>> BEGIN Source document

I’m a digital pack rat. The odds are good that, if I wrote something of even minimal significance on a computer since the first one I owned back in 1988 (a dual-floppy disk system running MS-DOS with an amber-screen monitor), I still have a copy tucked away in some folder on my hard drive. And that means sometimes I surprise myself with the things I stumble across. This week’s dip into the archive is one of those finds.
Though I had no recollection of this until I (re)discovered the file in question, evidently, in the spring of 1994, during my 6th year as a PhD student, Howard Maclay asked me to be a guest speaker in my program’s doctoral proseminar to do two things: (1) give a brief talk about my dissertation-in-progress, and (2) say a few words about how to get through the program and choose a dissertation topic. I haven’t reproduced the former bit below (the bits worth saving from that all wound up in Elvis After Elvis anyway), but the latter still strikes me as (mostly) good advice for grad students, even (gulp!) 35 years later.
To be sure, this is not an exhaustive catalog of survival tips for graduate school, and while I think it has broader applicability than just the Communications program at Illinois in the mid-1990s, there are a few things here that are very US-centric (and maybe even Illinois-centric). Ex’s, for instance, were the University’s official grade for “incompletes” (and, when spoken about, one spelled the word out (“ee-ex”)), and they were a common feature of grad student life then and there. (To give you a sense of how normal these were, for a brief moment one spring, I officially had 5 Ex’s hanging over my head, and this was not something that put me in formal institutional trouble of any sort (not that I ever knew about anyway). And 5 wasn’t even close to the record. I’m not sure anyone outside the registrar’s office ever really knew what the record was, but I had friends (note the plural there) who had as many as 8 Ex’s to finish up at one time.) This is also perhaps the one piece of advice in what follows that I would not give to grad students today (at least not in any of the programs I know about).

>> END Source document

According to the graduate school essay, what kind of grade was an "Ex" at the University? Answer using only the graduate school essay.

>> BEGIN Provided information

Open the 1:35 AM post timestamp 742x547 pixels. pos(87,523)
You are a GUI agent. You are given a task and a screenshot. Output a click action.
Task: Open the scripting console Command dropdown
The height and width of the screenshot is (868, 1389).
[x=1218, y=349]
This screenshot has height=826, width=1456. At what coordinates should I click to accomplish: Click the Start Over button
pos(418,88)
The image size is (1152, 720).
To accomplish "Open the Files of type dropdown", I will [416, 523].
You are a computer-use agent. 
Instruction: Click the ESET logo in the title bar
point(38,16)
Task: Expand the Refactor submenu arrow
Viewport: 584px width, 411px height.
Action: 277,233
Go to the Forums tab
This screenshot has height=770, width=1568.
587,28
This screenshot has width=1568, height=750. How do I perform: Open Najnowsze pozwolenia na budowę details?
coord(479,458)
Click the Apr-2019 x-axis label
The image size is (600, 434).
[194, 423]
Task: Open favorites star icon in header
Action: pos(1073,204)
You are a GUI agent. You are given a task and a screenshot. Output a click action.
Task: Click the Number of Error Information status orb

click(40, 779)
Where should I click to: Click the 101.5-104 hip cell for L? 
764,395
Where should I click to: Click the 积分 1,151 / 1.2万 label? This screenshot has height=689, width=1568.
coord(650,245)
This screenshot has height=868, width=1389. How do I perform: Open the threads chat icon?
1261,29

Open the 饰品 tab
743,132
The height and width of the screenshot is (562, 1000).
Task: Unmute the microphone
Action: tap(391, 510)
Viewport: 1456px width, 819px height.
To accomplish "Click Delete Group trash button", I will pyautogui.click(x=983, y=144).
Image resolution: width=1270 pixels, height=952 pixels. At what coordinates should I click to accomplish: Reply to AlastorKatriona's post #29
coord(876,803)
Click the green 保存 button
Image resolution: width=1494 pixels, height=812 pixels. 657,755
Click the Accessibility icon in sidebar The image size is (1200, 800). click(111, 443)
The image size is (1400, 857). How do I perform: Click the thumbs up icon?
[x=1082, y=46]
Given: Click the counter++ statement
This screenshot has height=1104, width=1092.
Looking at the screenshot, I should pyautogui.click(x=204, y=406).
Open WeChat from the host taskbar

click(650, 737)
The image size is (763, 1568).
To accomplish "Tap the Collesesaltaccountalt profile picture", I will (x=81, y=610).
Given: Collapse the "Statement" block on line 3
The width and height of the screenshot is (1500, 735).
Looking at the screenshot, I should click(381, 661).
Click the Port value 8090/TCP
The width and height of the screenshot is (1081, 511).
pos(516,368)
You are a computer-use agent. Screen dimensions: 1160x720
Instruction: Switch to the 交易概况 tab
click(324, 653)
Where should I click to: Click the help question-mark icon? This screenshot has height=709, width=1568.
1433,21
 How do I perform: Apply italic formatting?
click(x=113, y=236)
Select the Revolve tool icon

>> END Provided information

Full output → An Ex was the University's official grade for incompletes.